Eu só assisti uma vez, da janela do meu quarto que ficava mesmo ao lado da Igreja, a esta inesquecível procissão, no primeiro ano em que vivi nos Açores.

               Mas além destas festas institucionais, sempre muito concorridas, todos os pretextos serviam para comemorar qualquer coisa: era o dia das comadres, o dia dos compadres, o das amigas, o dos amigos e até calhou eu assistir, numa das minhas deslocações em trabalho às Escolas, a uma dessas festinhas, onde reinava a camaradagem e a amizade.

                E havia ainda as festas de anos. Para só falar do que sei, recordo as celebradas na Secretaria Regional da Educação, onde trabalhei quatro anos, e no Gabinete de Apoio à Reconstrução (G.A.R.), para onde o Vôvô foi convidado após o grande sismo de 1980.

                Se alguém fazia anos, fosse o Director dos Serviços ou um modesto contínuo, mal se aproximava a hora de dar por terminado o trabalho do dia, começava a azáfama: secretárias despojadas dos objectos de escritório, alinhadas em número suficiente para os convivas e logo cobertas por mimosas toalhas brancas, bordadas; em cima destas, manjares deliciosos, salgados e doces, muito bem apresentados pelas senhoras. Aos homens competia encarregarem-se das bebidas. E isto à roda de todo o ano, havendo sempre uma simpática lembrança para o aniversariante.

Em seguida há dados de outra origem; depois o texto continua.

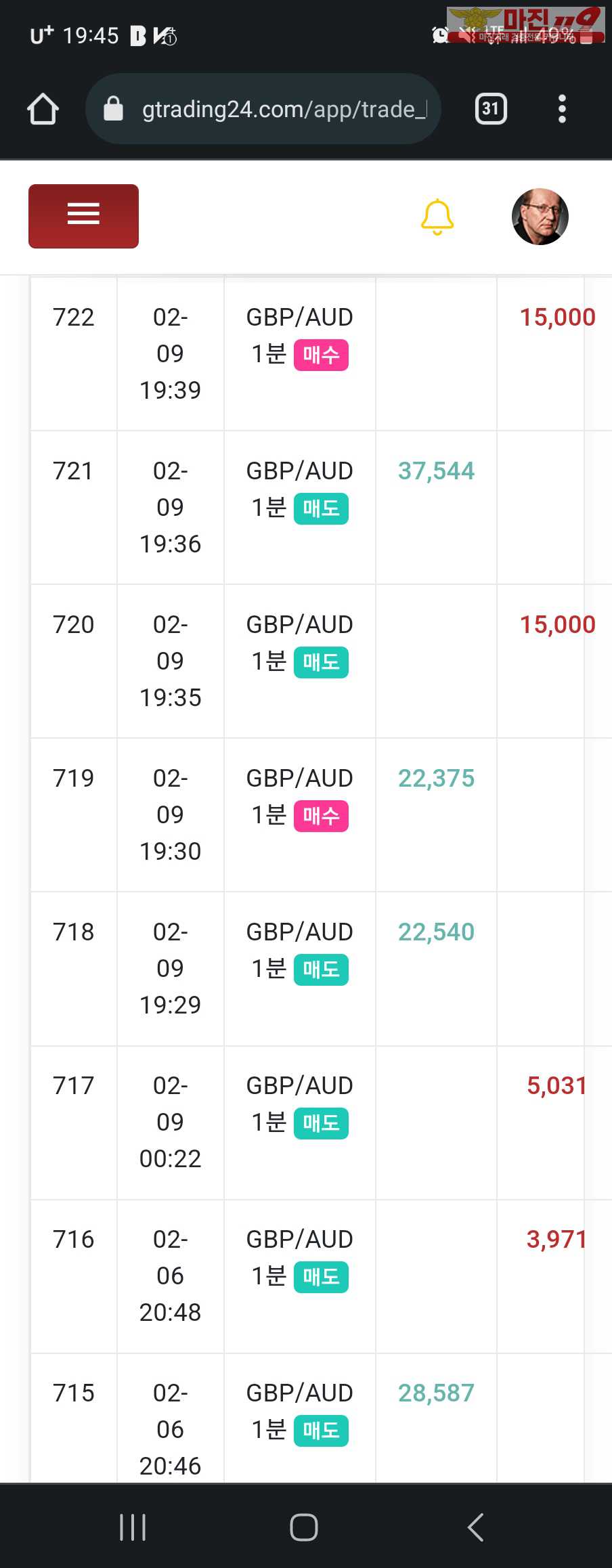Screen dimensions: 612x1568
Task: Focus the gtrading24.com URL field
Action: point(284,109)
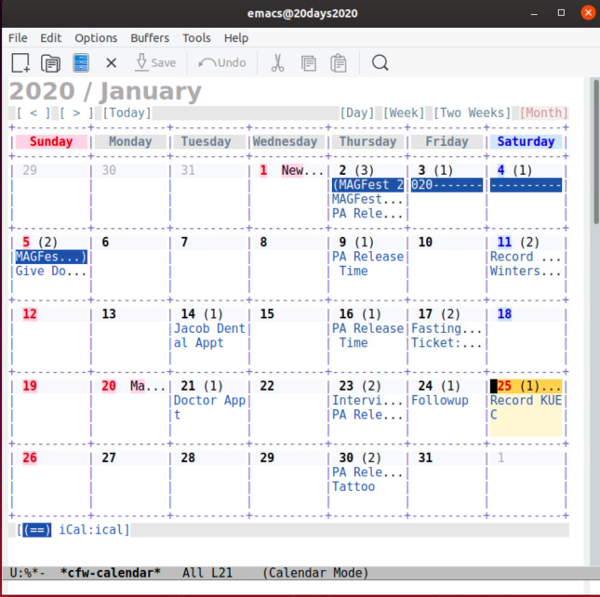
Task: Open the File menu
Action: [18, 38]
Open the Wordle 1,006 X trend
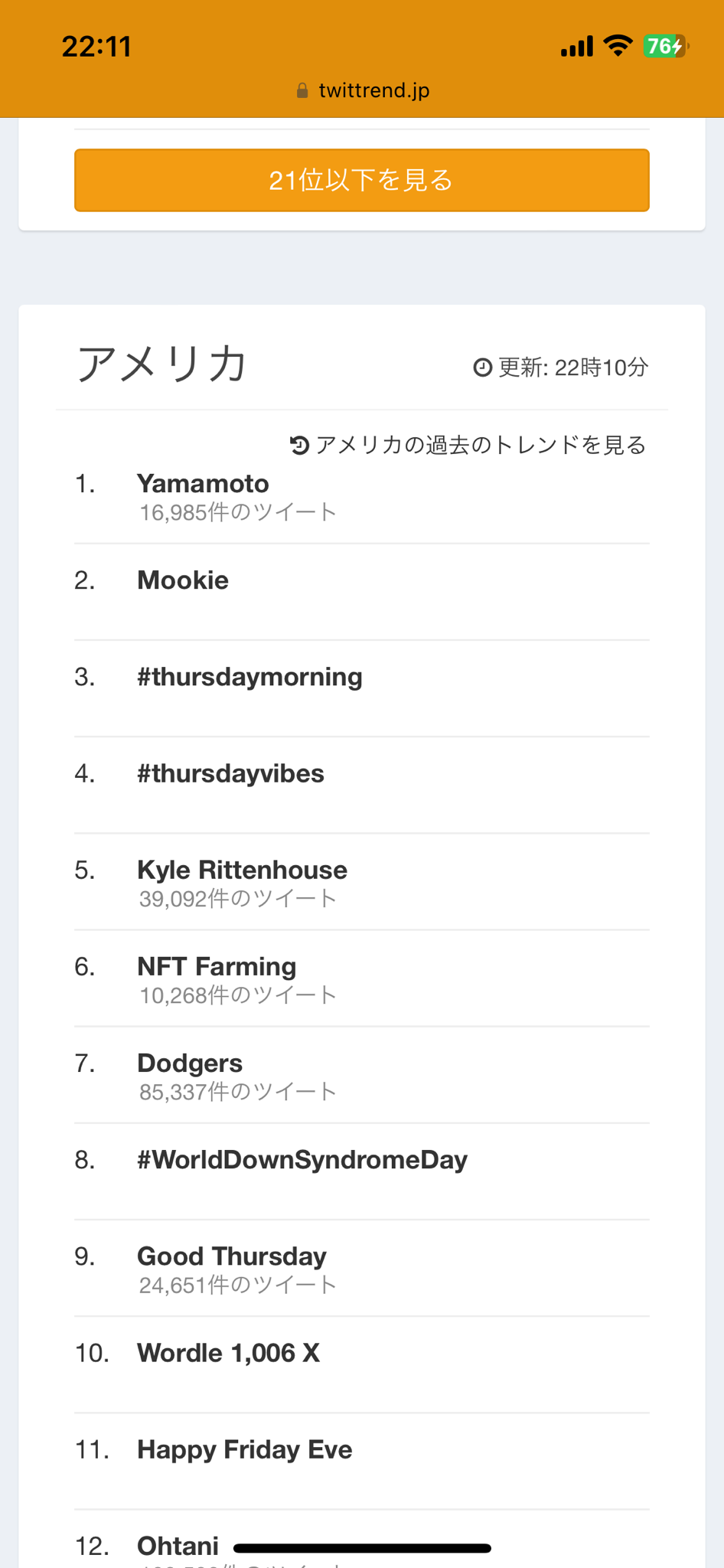 coord(228,1353)
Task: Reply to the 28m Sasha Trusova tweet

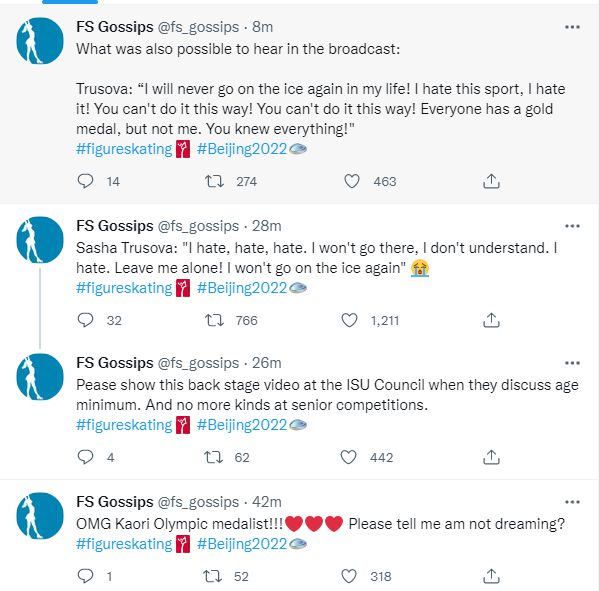Action: pos(85,320)
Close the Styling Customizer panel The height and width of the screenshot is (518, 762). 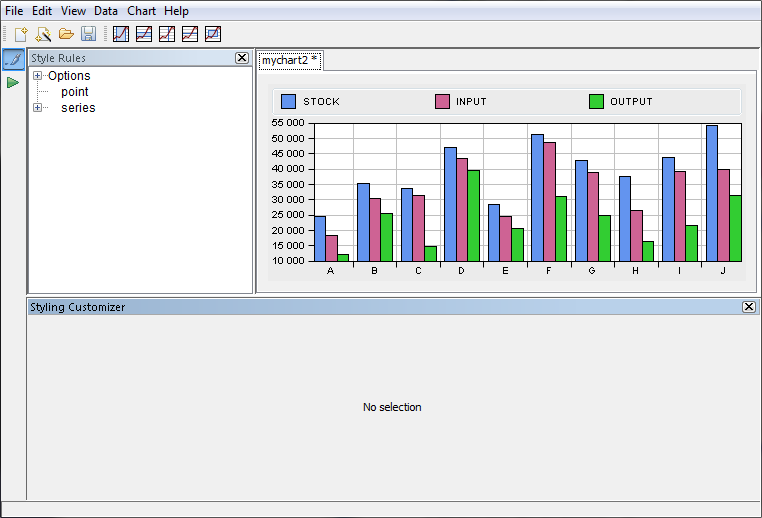click(749, 307)
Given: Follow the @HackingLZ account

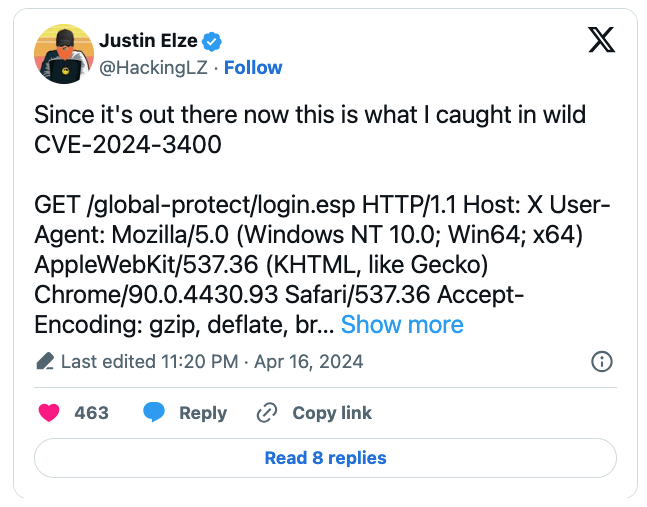Looking at the screenshot, I should [253, 67].
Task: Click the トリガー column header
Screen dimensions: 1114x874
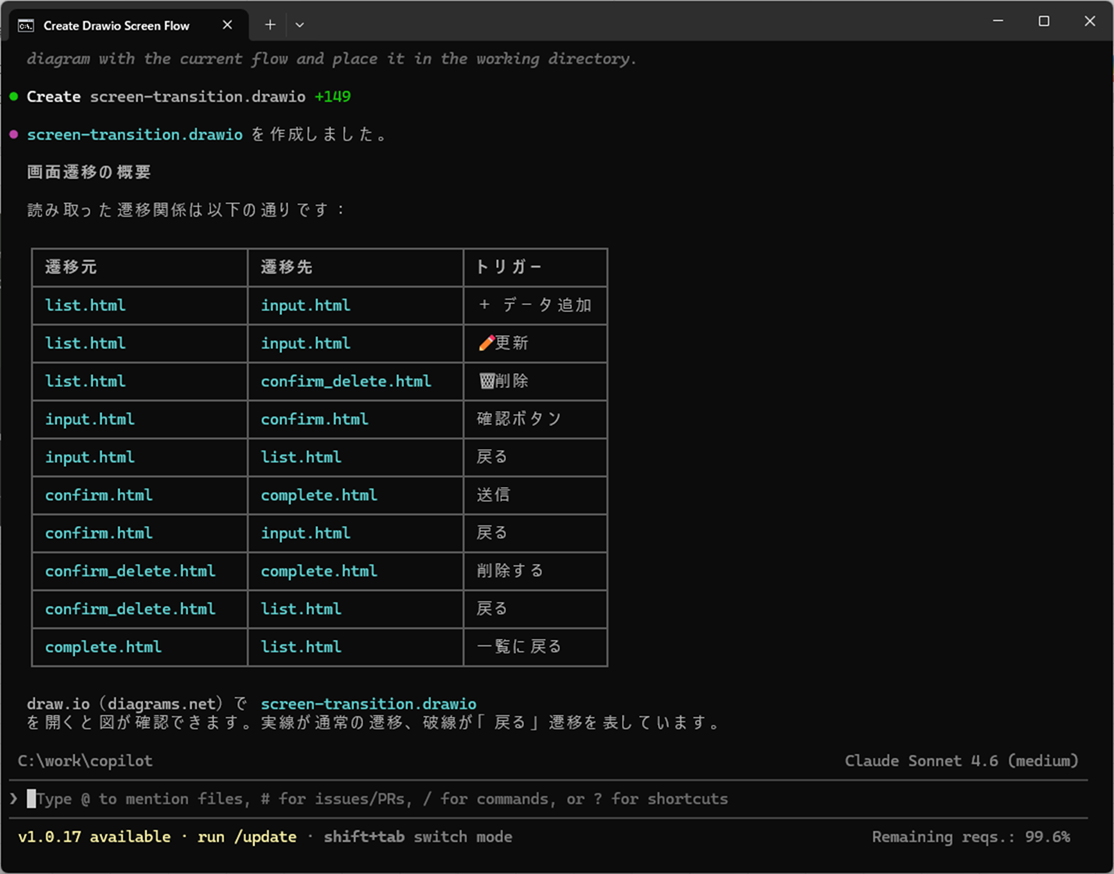Action: (509, 267)
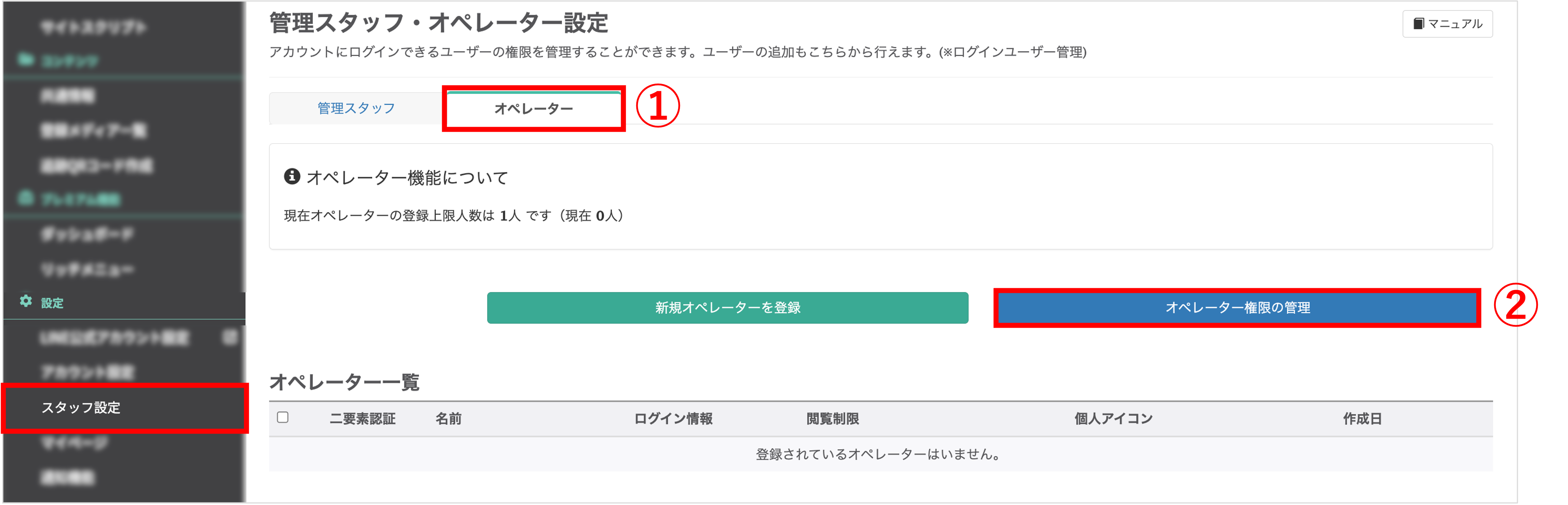Viewport: 1568px width, 505px height.
Task: Click the 個人アイコン column header
Action: click(1113, 419)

                E isto para não falar das touradas sanjoaninas, célebres mesmo fora do Arquipélago, porque as touradas não são espectáculo do meu agrado e nada saberia dizer acerca delas. Apenas assisti a algumas corridas à corda, realizadas numa das muitas praias da Terceira. Era cómico ver os touros, enfurecidos, a empurrar para o mar os valentes que não se livravam dalgumas escoriações ou outros ferimentos, geralmente sem gravidade, e muito menos dum involuntário mergulho.

                Até parece que estes anos em que, já depois de reformada, fui trabalhar para os Açores, foram uma espécie de continuação das férias em S. Miguel, de que já falei, abundantemente, em cartas anteriores. Realmente o meu trabalho, orientar professores das diversas escolas do Arquipélago, além de me proporcionar a continuação das actividades que sempre me tinham ocupado, deu-me a oportunidade, não só de regressar várias vezes a S. Miguel, onde havia várias Escolas Secundárias dispersas por toda a Ilha, mas também de conhecer todas as outras Ilhas, à excepção do Corvo, cujo mar foi sempre hostil a uma visita minha. Em todo o lado fui sempre muito bem acolhida e fiquei a saber que todas as Ilhas dos Açores são maravilhosas, cada uma com as suas particularidades.

                Essa sensação de férias resultou também do facto de, o Vôvô e eu, termos estado sempre instalados, com o restante pessoal do G.A.R. numa Residencial, formando uma espécie de família em cujo seio nunca houve dissenções, antes uma forte solidariedade e simpatia. Ora, não tendo uma casa para governar, sobejava-me tempo para ler, conviver, frequentar o restaurante do Campo de Golfe, o Bingo da Base dos Oficiais Portugueses e, de vez em quando, à sexta feira, os lanches e a happy hour da Base Americana das Lajes. Só havia uma sombra nesta felicidade: as saudades dos filhos, que tinham ficado na nossa casa, em Lisboa, para prosseguirem os seus estudos universitários, que, infelizmente não concluíram. Vínhamos visitá-los mais ou menos de três em três meses e eles também foram, uma vez, passar uma semana connosco.

                Garanto-vos que ainda hoje temos amigos nos Açores e que são muitas as saudades que nos ficaram da terra e das gentes.

 

                Beijinhos, muitos, e até à próxima.